The mandible features about seven pectinate lamellae (comb blades), with about six teeth on the first lamella and about eleven teeth on the average intermediate lamella. The second maxillae are slender, each with a claw that tapers uniformly to a pointed tip. The first article of the forcipules features a small proximal tubercle and a similar distal tubercle, the intermediate articles each feature a small tubercle, and the ultimate article features only a shallow emergence at the base. The sternites of the leg-bearing segments feature a groove down the middle that is not forked.

This species exhibits many traits that characterize the genus Mecistocephalus. For example, like other species in this genus, M. angusticeps features a head with a transverse frontal line, a coxosternite of the first maxillae that is divided down the middle by a suture, and an undivided coxosternite of the second maxillae. Furthermore, like other species in this genus, M. angusticeps features a head that is evidently longer than wide, buccae with setae, second maxillae with claws, and a longitudinal groove on the trunk sternites.

This species shares more distinctive features with its close relative M. tahitiensis. For example, the species M. angusticeps and M. tahitiensis each feature only 47 leg pairs rather than the 49 pairs usually observed in the genus Mecistocephalus. Furthermore, in each of these species, the buccae feature setae on the posterior half only, the clypeus features a pair of setae in the middle of the clypeus posterior to all the other clypeal setae, and the furrow on the trunk sternites is not forked at the anterior end.

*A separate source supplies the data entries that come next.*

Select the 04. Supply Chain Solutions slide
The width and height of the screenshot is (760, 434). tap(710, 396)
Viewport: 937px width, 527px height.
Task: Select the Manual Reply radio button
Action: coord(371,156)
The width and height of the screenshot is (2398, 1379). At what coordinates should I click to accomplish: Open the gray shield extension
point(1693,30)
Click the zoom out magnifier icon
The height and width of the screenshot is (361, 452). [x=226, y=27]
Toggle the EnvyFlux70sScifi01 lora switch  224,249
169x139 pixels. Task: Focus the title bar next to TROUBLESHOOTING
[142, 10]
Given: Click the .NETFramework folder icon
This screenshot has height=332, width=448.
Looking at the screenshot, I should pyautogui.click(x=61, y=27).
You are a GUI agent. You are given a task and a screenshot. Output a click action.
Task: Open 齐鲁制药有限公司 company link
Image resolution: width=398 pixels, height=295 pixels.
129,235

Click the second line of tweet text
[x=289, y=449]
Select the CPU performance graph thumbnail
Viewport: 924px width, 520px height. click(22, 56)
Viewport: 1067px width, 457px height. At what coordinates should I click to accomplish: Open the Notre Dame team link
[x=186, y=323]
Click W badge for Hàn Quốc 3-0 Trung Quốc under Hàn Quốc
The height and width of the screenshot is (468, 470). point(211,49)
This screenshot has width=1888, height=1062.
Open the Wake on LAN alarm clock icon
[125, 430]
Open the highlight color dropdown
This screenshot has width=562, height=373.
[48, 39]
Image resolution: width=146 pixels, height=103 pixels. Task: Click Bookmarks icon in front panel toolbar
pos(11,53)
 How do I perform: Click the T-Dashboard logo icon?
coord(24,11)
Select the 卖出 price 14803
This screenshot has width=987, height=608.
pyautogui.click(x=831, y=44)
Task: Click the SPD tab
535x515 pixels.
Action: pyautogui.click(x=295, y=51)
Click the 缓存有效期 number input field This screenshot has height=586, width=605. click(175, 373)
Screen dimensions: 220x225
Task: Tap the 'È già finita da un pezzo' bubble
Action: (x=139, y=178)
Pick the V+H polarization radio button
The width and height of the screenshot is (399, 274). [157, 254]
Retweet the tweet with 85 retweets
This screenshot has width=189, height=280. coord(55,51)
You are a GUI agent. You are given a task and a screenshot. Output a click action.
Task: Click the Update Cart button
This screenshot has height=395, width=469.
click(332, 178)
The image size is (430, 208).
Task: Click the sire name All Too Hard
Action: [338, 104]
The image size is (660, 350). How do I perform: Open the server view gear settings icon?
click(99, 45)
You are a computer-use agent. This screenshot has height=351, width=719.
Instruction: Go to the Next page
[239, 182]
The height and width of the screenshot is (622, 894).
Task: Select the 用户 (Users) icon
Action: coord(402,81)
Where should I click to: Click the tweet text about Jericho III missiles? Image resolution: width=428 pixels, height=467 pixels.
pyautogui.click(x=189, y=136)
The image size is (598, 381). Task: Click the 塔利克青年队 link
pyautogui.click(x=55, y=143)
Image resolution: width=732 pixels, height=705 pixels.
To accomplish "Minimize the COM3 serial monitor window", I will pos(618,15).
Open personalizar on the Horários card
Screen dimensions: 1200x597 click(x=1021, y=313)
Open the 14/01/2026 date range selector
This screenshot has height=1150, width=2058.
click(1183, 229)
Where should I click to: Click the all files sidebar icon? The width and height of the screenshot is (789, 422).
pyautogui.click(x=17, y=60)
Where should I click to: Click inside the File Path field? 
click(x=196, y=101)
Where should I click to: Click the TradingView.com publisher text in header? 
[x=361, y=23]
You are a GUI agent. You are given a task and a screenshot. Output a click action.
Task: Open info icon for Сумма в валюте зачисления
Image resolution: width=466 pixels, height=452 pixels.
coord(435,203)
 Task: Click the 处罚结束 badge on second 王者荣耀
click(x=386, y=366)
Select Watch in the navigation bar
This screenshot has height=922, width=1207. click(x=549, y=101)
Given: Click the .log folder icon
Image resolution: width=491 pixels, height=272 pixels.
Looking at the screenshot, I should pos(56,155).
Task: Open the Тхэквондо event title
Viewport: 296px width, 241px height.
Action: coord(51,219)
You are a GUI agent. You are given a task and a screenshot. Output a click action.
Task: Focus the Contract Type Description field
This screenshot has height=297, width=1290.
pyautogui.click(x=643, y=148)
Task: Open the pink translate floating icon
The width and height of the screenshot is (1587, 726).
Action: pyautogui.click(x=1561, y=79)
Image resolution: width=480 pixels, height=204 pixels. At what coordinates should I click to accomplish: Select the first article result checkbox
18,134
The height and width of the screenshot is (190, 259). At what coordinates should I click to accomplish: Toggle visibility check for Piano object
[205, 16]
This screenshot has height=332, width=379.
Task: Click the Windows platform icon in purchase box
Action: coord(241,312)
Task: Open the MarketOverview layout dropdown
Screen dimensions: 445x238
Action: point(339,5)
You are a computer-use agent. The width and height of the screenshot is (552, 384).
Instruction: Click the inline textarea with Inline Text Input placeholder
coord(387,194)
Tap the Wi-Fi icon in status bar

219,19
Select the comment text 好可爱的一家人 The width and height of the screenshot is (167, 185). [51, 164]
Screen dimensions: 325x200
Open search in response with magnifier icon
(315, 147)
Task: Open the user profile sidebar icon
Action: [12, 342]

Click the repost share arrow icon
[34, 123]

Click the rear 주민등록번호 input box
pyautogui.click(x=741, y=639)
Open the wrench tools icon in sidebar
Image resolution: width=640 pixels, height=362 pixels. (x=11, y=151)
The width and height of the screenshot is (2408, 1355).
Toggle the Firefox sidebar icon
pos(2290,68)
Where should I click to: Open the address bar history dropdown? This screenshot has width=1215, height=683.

The species M. angusticeps can be distinguished from its close relative M. tahitiensis, however, based on other traits. For example, the anterior part of the clypeus in M. angusticeps features a conspicuous area with finer or reduced reticulation in the middle of the areolate part. In M. tahitiensis, however, the entire anterior part of the clypeus is evidently and evenly reticulated. Furthermore, the areolate area in the middle of the coxosternite of the second maxillae in M. tahitiensis features smooth areas surrounded by areolation, but these smooth islands are absent in M. angusticeps. Moreover, the lateral parts of the clypeus in M. tahitiensis feature groups of sensilla shaped like buttons, but these lateral groups are absent in M. angusticeps.